PROBLEM DETAILS
Repeat part of the passage on Muslim Roma word for word. Begin at "After the collapse" and stop after "the host countries.".

===== TEXT PASSAGE

Muslim Roma
From Wikipedia, the free encyclopedia
Muslim Roma or Muslim Gypsies are Romani people who adopted Islam. Roma have usually adopted the predominant religion of the host country. Islam among Roma is historically associated with life of Roma within the Ottoman Empire. Correspondingly, significant cultural minorities of Muslim Roma are found in Turkey, Albania, Egypt and Southern Europe (which was the Ottoman Rumelia). Because of the relative ease of migration in modern times, Muslim Roma may be found in other parts of the world as well.
After the collapse of the Ottoman Empire in the parts where Islam is no longer a dominant religion Muslim Roma have found themselves under double discrimination, both on ethnic (Antiziganism) and religious (Islamophobia) grounds.[1]
Muslim Roma throughout Southern Europe call themselves Horahane Roma ("Turkish Roma", also spelled as Khorakhane, Xoraxane, Kharokane, Xoraxai, etc.) and are colloquially referred to as Turkish Roma or Turkish Gypsies in the host countries.

==========
===== INFORMATION PROVIDED

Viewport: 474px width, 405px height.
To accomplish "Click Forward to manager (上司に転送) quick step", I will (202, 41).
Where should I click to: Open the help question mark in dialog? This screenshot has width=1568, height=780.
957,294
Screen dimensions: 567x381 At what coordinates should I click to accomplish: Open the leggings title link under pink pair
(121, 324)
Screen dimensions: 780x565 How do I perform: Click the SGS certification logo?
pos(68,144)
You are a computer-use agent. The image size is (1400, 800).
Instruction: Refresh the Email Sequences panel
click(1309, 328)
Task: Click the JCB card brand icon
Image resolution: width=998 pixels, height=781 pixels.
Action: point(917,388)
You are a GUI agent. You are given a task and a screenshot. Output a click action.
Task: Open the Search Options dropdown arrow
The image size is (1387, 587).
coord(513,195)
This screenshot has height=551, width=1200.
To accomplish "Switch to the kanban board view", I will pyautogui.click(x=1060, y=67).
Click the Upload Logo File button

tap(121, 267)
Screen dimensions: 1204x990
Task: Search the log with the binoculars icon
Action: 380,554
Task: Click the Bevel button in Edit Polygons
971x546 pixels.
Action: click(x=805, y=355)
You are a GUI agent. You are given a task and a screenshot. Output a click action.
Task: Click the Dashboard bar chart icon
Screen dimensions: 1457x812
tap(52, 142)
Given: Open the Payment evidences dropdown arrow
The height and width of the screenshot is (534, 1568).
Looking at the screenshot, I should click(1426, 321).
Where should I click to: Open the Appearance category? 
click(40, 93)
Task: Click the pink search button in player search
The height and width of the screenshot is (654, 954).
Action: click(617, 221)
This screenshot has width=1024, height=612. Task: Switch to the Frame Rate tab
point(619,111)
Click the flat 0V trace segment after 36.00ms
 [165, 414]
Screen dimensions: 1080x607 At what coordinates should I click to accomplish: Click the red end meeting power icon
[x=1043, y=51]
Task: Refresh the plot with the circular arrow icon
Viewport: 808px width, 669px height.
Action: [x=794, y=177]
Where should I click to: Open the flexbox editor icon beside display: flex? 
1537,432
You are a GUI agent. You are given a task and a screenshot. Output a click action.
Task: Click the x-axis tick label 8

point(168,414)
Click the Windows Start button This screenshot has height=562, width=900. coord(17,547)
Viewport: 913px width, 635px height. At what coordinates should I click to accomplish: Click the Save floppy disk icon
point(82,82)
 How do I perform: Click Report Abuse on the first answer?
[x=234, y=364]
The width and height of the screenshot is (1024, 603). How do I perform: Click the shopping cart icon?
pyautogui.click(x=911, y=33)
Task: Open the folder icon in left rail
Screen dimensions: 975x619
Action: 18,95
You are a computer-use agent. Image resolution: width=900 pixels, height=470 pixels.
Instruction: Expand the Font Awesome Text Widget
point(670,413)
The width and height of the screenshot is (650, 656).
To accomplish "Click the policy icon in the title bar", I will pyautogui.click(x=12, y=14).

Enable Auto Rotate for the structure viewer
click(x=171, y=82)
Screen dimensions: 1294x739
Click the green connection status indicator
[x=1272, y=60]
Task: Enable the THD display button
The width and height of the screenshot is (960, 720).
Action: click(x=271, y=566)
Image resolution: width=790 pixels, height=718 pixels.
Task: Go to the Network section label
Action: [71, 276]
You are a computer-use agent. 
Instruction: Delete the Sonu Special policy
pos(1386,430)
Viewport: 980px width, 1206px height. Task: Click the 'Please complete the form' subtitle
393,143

==========

SOLVED PROBLEM
After the collapse of the Ottoman Empire in the parts where Islam is no longer a dominant religion Muslim Roma have found themselves under double discrimination, both on ethnic (Antiziganism) and religious (Islamophobia) grounds.[1]
Muslim Roma throughout Southern Europe call themselves Horahane Roma ("Turkish Roma", also spelled as Khorakhane, Xoraxane, Kharokane, Xoraxai, etc.) and are colloquially referred to as Turkish Roma or Turkish Gypsies in the host countries.